**THE INPUT**:
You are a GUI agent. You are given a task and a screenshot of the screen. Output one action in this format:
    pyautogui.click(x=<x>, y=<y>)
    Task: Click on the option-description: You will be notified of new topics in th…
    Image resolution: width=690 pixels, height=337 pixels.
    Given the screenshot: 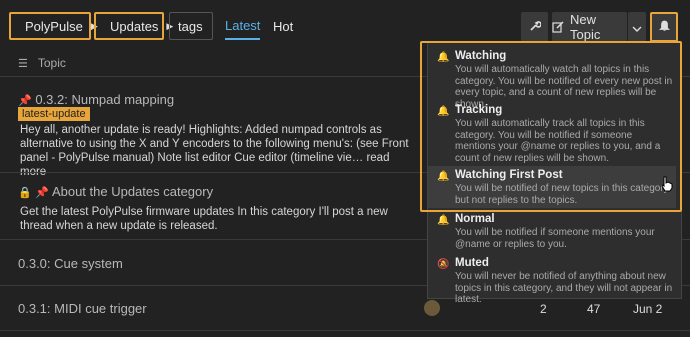 What is the action you would take?
    pyautogui.click(x=562, y=194)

**THE PROBLEM**:
Please reproduce word for word the lines from the start of the records through the line containing "Task: Click on", and nothing else.

**EXERCISE RESPONSE**:
You are a GUI agent. You are given a task and a screenshot of the screen. Output one action in this format:
    pyautogui.click(x=<x>, y=<y>)
    Task: Click on the option-description: You will be notified of new topics in th…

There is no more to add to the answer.